И право, не лгал я: она мне казалась такой красавицей, бог весть отчего, право не лгу, хоть другие и говорили, что она ряба и некрасива…
— Как же ты оставил меня! Зачем ты закабалил себя в рекруты!
— Очередь пришла послужить царю-государю, Дуняша. Видно, так богу было угодно. Не бойся — увидимся весело! Ворочусь капралом, подожди.
— А сколько ждать? Нет! Сердце вещует, что в последний раз я тебя вижу! Прости, мое ненаглядное сокровище! Видно, господу угодно было, чтобы допустить меня еще раз с тобой проститься. А для меня уж и саван сшили и гроб сколотили. Не знаю, дотащусь ли домой! Ну, да все равно: прилягу где-нибудь на дороге, и прими меня, господи! Зачем ворочусь я домой, когда нет тебя со мною? Теперь тебя и золотой казною не выкупишь из царской службы, а дожидаться, пока ты сам воротишься… много воды утечет… И слез-то мне бог не дает — нечем мне моего горя смочить…

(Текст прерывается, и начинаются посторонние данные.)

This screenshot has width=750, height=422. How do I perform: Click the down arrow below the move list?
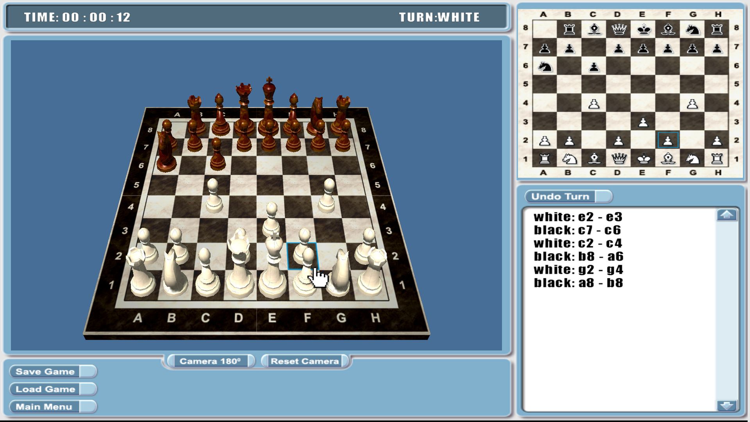[x=726, y=406]
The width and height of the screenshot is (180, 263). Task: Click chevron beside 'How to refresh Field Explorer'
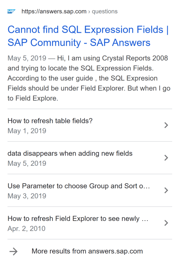(166, 223)
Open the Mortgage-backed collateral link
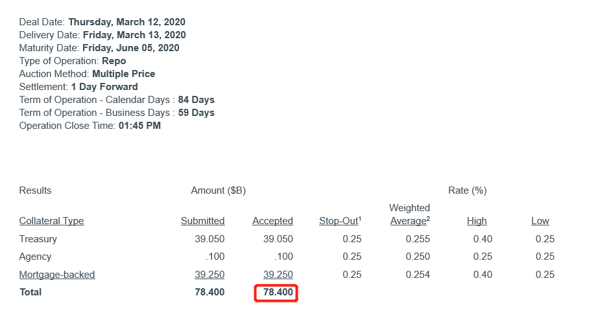This screenshot has width=600, height=320. click(57, 275)
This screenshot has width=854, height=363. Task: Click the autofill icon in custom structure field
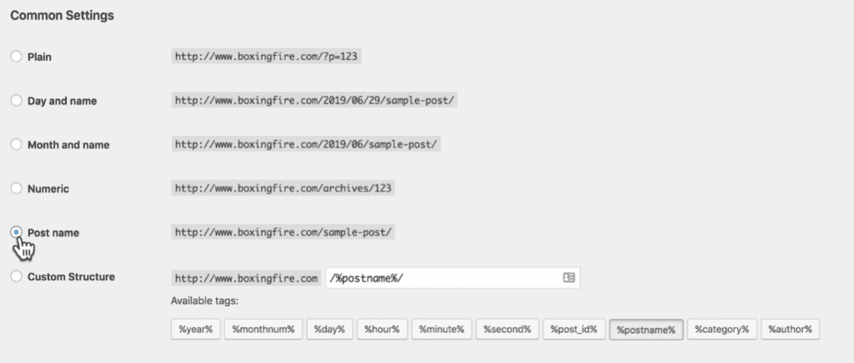tap(569, 277)
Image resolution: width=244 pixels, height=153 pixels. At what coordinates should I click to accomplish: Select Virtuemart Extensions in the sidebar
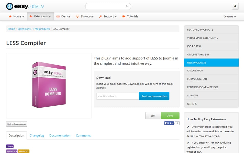pos(202,38)
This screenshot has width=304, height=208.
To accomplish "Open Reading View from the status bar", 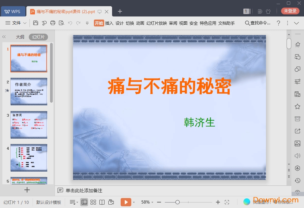I will (102, 202).
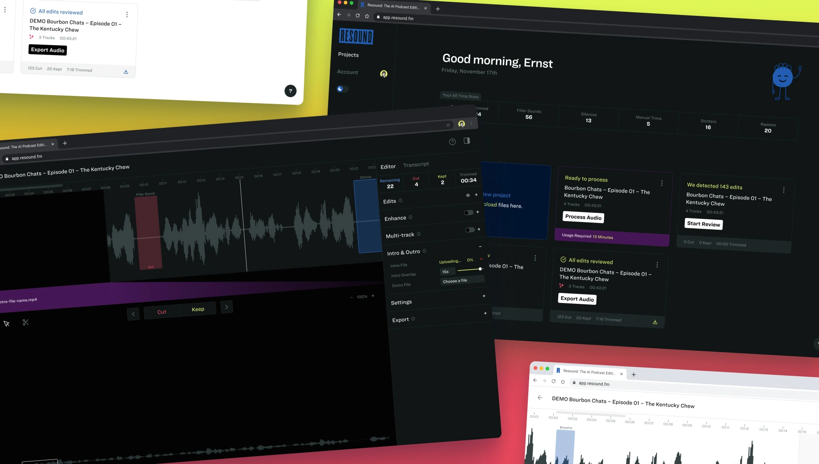
Task: Switch to the Transcript tab
Action: coord(415,164)
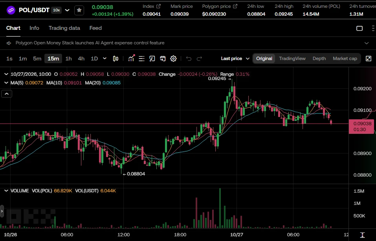Click the undo arrow in chart toolbar

(189, 59)
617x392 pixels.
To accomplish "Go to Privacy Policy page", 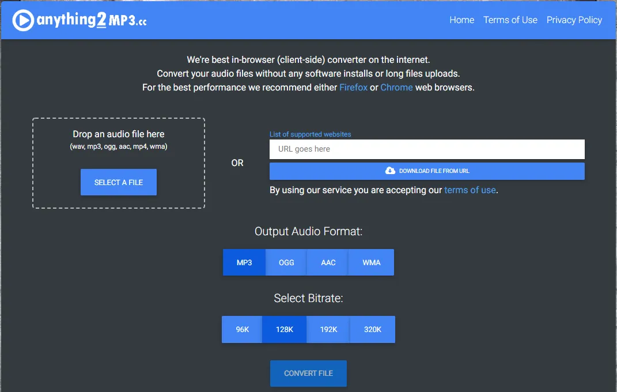I will coord(574,20).
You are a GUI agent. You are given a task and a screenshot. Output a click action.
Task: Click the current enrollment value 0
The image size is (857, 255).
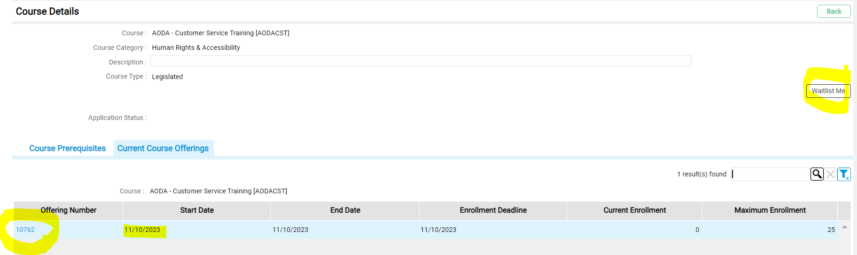(x=697, y=230)
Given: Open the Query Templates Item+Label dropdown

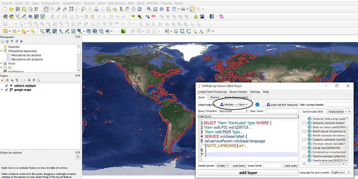Looking at the screenshot, I should pos(233,111).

Так посидели мы, поговорили, поплакали. Капрал позволил Дуняше итти со мною до первого города, где положена была остановка. И тут в последний раз стало мне опять радостно, опять весело.
Но если радость является не так, как добрый жилец, а временной гостьей, лучше бы она совсем не приходила! И добрый булат, когда его то в огне покалить, то в холодную воду сунуть, то опять в огонь, то еще в воду, — теряет свою крепость, а человек тоже: обтерпевшись в горе, он свыкается с ним, и уж ничего нет хуже этих заплаток радости на ветхом рубище печали и горести… Да, видите, не по нашему замышлению дело делается…
Мы пошли с ночлега, и Дуняша пошла со мною; успевала, бедняжка, за нашей солдатскою ходьбою, хоть несла мешок с дорожным запасом. Но ее сил не стало далее; полумертвая упала она, когда мы остановились. Я испугался.
— Не бойся, дружочек мой, — говорила она, — ничего — ведь это с радости. Вы здесь останетесь дня на три — успею отдохнуть — ничего!
— Мне нечем и попотчевать тебя, душа моя. Право, копейки за душою нет!
— У меня есть. Возьми, вот тут в мешке два рубля медью; я заложила свой сарафан праздничный, — ведь тебе в дорогу годится, а мне на что?